| Provided records |
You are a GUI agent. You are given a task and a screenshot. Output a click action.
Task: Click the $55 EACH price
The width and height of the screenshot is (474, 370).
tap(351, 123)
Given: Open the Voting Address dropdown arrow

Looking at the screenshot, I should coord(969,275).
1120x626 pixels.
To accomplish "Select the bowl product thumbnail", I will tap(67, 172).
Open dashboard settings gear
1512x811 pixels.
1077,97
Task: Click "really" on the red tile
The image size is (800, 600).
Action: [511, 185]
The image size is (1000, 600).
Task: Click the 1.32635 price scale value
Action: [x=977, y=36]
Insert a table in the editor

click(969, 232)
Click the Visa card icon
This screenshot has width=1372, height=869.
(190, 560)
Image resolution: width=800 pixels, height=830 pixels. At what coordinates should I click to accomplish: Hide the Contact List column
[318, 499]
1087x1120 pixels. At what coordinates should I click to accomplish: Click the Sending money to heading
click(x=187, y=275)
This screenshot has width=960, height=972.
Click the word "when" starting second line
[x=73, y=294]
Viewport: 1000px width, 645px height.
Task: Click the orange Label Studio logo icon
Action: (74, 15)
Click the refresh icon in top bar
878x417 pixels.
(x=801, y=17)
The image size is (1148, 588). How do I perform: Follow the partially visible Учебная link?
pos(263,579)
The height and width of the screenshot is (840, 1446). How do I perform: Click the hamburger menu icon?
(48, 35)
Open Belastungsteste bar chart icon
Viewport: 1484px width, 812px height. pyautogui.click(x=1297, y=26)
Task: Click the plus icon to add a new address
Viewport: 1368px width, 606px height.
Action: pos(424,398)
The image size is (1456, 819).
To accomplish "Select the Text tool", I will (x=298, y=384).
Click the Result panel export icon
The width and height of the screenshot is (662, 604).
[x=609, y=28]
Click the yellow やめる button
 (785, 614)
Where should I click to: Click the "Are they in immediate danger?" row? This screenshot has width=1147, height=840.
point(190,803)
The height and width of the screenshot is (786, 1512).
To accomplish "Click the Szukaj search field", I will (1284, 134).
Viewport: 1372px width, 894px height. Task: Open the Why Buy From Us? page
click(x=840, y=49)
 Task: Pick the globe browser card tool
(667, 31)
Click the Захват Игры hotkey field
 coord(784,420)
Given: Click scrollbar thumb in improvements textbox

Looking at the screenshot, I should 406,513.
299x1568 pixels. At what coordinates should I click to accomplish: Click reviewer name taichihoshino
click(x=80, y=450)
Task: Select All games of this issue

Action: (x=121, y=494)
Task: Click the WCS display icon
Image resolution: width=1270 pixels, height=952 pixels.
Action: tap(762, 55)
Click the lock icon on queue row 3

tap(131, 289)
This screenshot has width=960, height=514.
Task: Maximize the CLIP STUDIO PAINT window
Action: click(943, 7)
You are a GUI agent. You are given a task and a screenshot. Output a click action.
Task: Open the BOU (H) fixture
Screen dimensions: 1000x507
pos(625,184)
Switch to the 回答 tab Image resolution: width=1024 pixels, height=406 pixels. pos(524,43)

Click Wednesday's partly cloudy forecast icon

| Direction |
Turn every non-blank line above into a Markdown table with two columns, Row and Line. Put each line's sequence number under Row and its text under Line.

| Task answer |
| Row | Line |
|---|---|
| 1 | You are a GUI agent. You are given a task and a screenshot. Output a click action. |
| 2 | Task: Click the $55 EACH price |
| 3 | The width and height of the screenshot is (474, 370). |
| 4 | tap(351, 123) |
| 5 | Given: Open the Voting Address dropdown arrow |
| 6 | Looking at the screenshot, I should coord(969,275). |
| 7 | 1120x626 pixels. |
| 8 | To accomplish "Select the bowl product thumbnail", I will tap(67, 172). |
| 9 | Open dashboard settings gear |
| 10 | 1512x811 pixels. |
| 11 | 1077,97 |
| 12 | Task: Click "really" on the red tile |
| 13 | The image size is (800, 600). |
| 14 | Action: [511, 185] |
| 15 | The image size is (1000, 600). |
| 16 | Task: Click the 1.32635 price scale value |
| 17 | Action: [x=977, y=36] |
| 18 | Insert a table in the editor |
| 19 | click(969, 232) |
| 20 | Click the Visa card icon |
| 21 | This screenshot has width=1372, height=869. |
| 22 | (190, 560) |
| 23 | Image resolution: width=800 pixels, height=830 pixels. At what coordinates should I click to accomplish: Hide the Contact List column |
| 24 | [318, 499] |
| 25 | 1087x1120 pixels. At what coordinates should I click to accomplish: Click the Sending money to heading |
| 26 | click(x=187, y=275) |
| 27 | This screenshot has width=960, height=972. |
| 28 | Click the word "when" starting second line |
| 29 | [x=73, y=294] |
| 30 | Viewport: 1000px width, 645px height. |
| 31 | Task: Click the orange Label Studio logo icon |
| 32 | Action: (74, 15) |
| 33 | Click the refresh icon in top bar |
| 34 | 878x417 pixels. |
| 35 | (x=801, y=17) |
| 36 | The image size is (1148, 588). How do I perform: Follow the partially visible Учебная link? |
| 37 | pos(263,579) |
| 38 | The height and width of the screenshot is (840, 1446). How do I perform: Click the hamburger menu icon? |
| 39 | (48, 35) |
| 40 | Open Belastungsteste bar chart icon |
| 41 | Viewport: 1484px width, 812px height. pyautogui.click(x=1297, y=26) |
| 42 | Task: Click the plus icon to add a new address |
| 43 | Viewport: 1368px width, 606px height. |
| 44 | Action: pos(424,398) |
| 45 | The image size is (1456, 819). |
| 46 | To accomplish "Select the Text tool", I will (x=298, y=384). |
| 47 | Click the Result panel export icon |
| 48 | The width and height of the screenshot is (662, 604). |
| 49 | [x=609, y=28] |
| 50 | Click the yellow やめる button |
| 51 |  (785, 614) |
| 52 | Where should I click to: Click the "Are they in immediate danger?" row? This screenshot has width=1147, height=840. |
| 53 | point(190,803) |
| 54 | The height and width of the screenshot is (786, 1512). |
| 55 | To accomplish "Click the Szukaj search field", I will (1284, 134). |
| 56 | Viewport: 1372px width, 894px height. Task: Open the Why Buy From Us? page |
| 57 | click(x=840, y=49) |
| 58 |  Task: Pick the globe browser card tool |
| 59 | (667, 31) |
| 60 | Click the Захват Игры hotkey field |
| 61 |  coord(784,420) |
| 62 | Given: Click scrollbar thumb in improvements textbox |
| 63 | Looking at the screenshot, I should 406,513. |
| 64 | 299x1568 pixels. At what coordinates should I click to accomplish: Click reviewer name taichihoshino |
| 65 | click(x=80, y=450) |
| 66 | Task: Select All games of this issue |
| 67 | Action: (x=121, y=494) |
| 68 | Task: Click the WCS display icon |
| 69 | Image resolution: width=1270 pixels, height=952 pixels. |
| 70 | Action: tap(762, 55) |
| 71 | Click the lock icon on queue row 3 |
| 72 | tap(131, 289) |
| 73 | This screenshot has width=960, height=514. |
| 74 | Task: Maximize the CLIP STUDIO PAINT window |
| 75 | Action: click(943, 7) |
| 76 | You are a GUI agent. You are given a task and a screenshot. Output a click action. |
| 77 | Task: Open the BOU (H) fixture |
| 78 | Screen dimensions: 1000x507 |
| 79 | pos(625,184) |
| 80 | Switch to the 回答 tab Image resolution: width=1024 pixels, height=406 pixels. pos(524,43) |
| 81 | Click Wednesday's partly cloudy forecast icon |